Afirma esta “teoria” que os alunos deverão andar nas escolas num ambiente próximo de “bolhas” não comunicantes, mantendo-se com o seu grupo-turma numa sala específica ao longo do dia escolar (“sempre que possível”), fazendo trajectos diferenciados (“sempre que possível”), com horários desfasados (“sempre que possível”) e evitando espaços comuns de convívio (“sempre que possível”). É uma “teoria” que só poderia ser pensada por quem imagina as escolas como espaços utópicos, as salas da maioria da nossa rede escolar como uma espécie de salões ideais e o nosso ministério da Educação como uma instituição que permite a alteração das regras de funcionamento de acordo com as circunstâncias excepcionais que vivemos.

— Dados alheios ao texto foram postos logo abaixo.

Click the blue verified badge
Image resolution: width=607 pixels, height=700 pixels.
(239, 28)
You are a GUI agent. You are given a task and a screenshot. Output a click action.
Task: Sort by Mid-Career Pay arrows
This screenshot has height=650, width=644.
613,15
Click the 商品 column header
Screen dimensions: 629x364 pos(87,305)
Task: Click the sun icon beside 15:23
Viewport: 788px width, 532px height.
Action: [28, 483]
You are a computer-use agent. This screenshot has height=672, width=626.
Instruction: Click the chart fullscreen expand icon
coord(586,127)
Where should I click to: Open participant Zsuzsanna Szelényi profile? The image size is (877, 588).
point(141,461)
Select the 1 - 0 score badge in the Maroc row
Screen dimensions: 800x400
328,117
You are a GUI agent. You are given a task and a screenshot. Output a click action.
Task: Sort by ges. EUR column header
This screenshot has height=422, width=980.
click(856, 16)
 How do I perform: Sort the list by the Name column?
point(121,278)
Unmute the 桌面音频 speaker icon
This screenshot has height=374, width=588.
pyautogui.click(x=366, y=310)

Mas não é isso que se passa e a “teoria das bolhas” tem muitas falhas, assentando em falácias e num enorme distanciamento da realidade física da maioria das nossas escolas.

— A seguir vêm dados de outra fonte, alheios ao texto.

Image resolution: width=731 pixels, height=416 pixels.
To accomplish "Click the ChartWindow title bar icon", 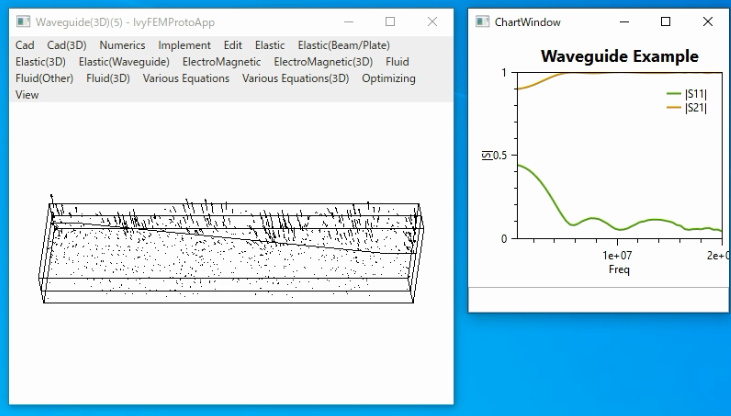I will tap(482, 21).
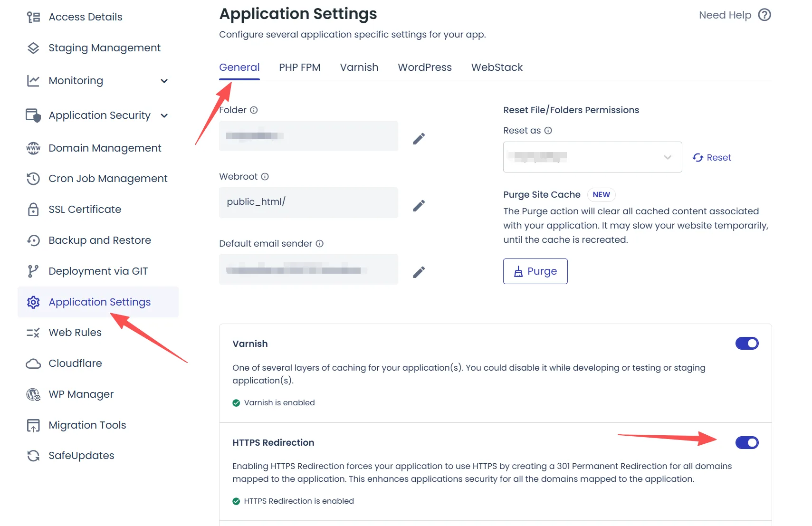Expand Application Security submenu chevron
The height and width of the screenshot is (526, 812).
(164, 115)
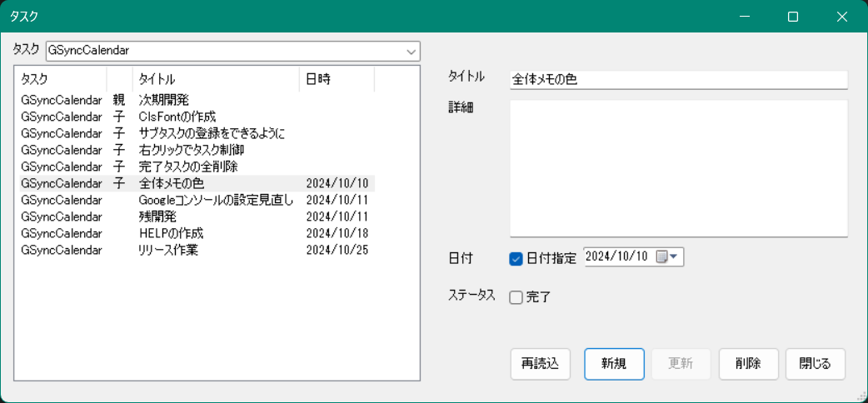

Antes de mais, cada pseudo-bolha no espaço escolar é formada a partir de elementos que chegam à escola provenientes de bolhas familiares bem distintas e que para elas voltam ao final do dia. Pelo que a “bolha” de 3ª feira não é a bolha de 2ª feira. E assim sucessivamente. Todos os dias se renovam as bolhas e se reinicia um processo que, mesmo que apenas idealmente, dura apenas as horas de permanência na escola. O mesmo se dirá para o pessoal docente e não docente.
Mas, mesmo no seu interior, e nem sequer falando da socialização entre alunos de “bolhas” diferentes e do seu cruzamento em espaços comuns, há “bolhas” que se formam a partir de outras, devido às disciplinas que se formam a partir de elementos de turmas diferentes. Não se trata apenas de Educação Moral e Religiosa ou de Português Língua Não-Materna no Ensino Básico. Temos muitas disciplinas de opção no ensino Secundário, pois o ministério da Educação não permite o funcionamento de turmas abaixo de um determinado número de alunos, pelo que há múltiplas situações em que os alunos de uma “bolha” se recombinam em outra.

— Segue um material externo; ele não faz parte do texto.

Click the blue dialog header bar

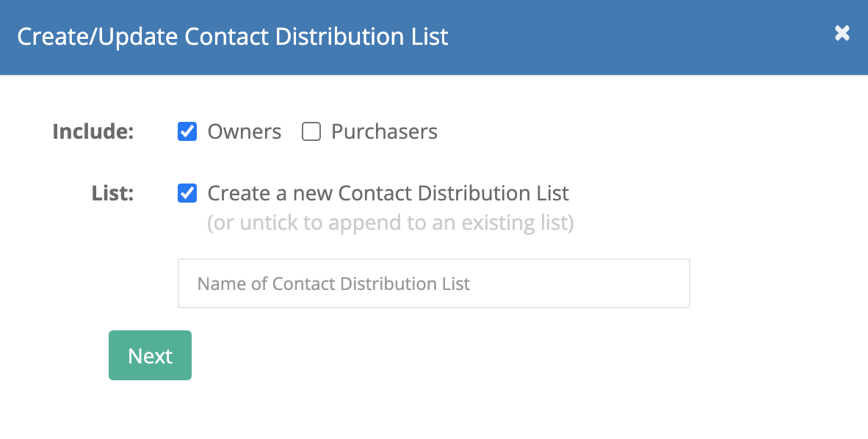[609, 37]
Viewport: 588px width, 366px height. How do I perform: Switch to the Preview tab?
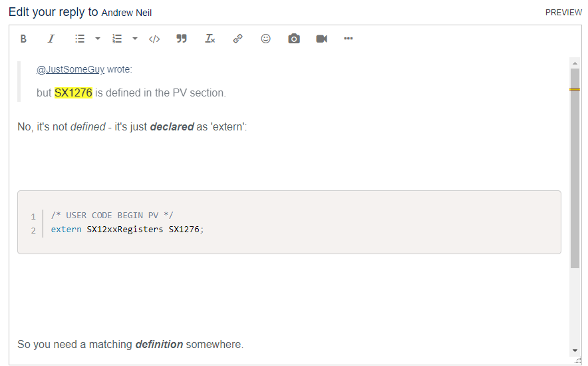(563, 13)
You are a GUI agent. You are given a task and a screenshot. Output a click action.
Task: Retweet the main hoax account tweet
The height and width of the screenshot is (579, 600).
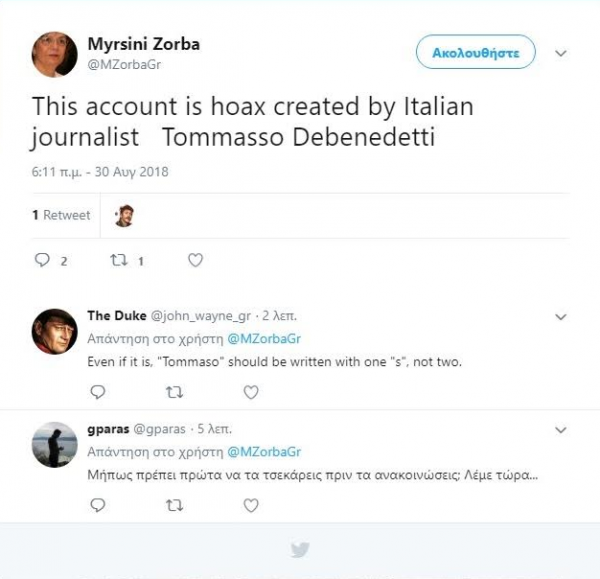pos(117,260)
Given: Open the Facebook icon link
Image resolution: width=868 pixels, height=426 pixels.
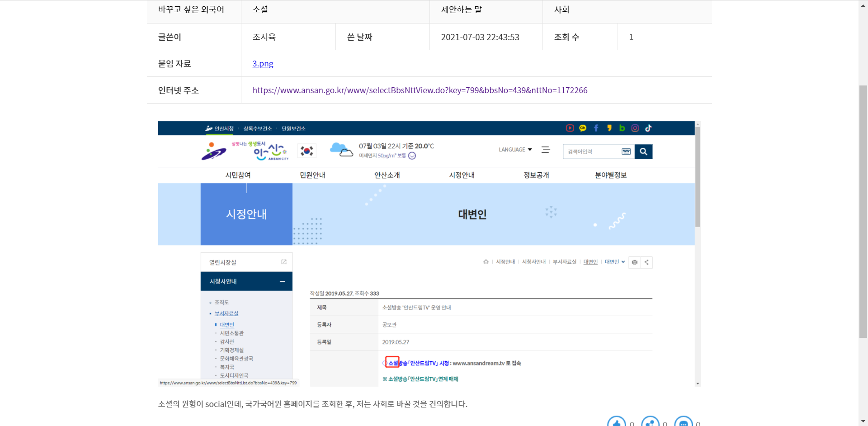Looking at the screenshot, I should [x=596, y=128].

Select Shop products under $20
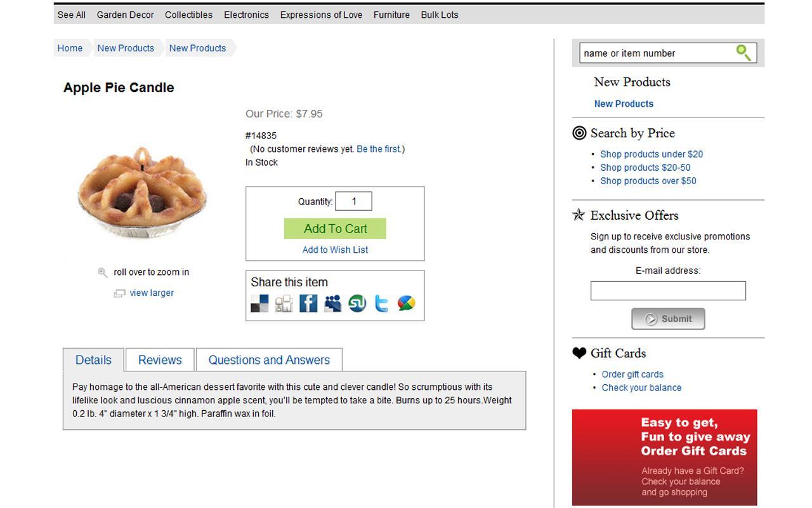click(652, 154)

E ainda há os pequenos grupos de trabalho da agora chamada “Educação Inclusiva”.
Não pode ser de outra forma? Poder, até poderia, acaso a “flexibilidade” não fosse apenas ao nível da extensão dos intervalos e a “autonomia” não chocasse com a impossibilidade de desdobrar turmas quando isso implica a contratação de mais professores.
Há escolas que, em virtude de terem menos alunos ou terem sido intervencionadas pela Parque Escolar e disporem de equipamentos mais adequados, conseguiram criar ambientes seguros para os alunos, com condições próximas das ideais. Mas essa não é a realidade da maioria, que me desculpem os optimistas do “tudo vai acabar bem” com tapetes de arco-íris à porta de casa.
Que a “teoria das bolhas” sirva a “narrativa” política não me admira. Que um “ministro cientista” a apresente como válida é que me impressiona um pouco. Apenas um pouco. Porque já me habituei a quase tudo.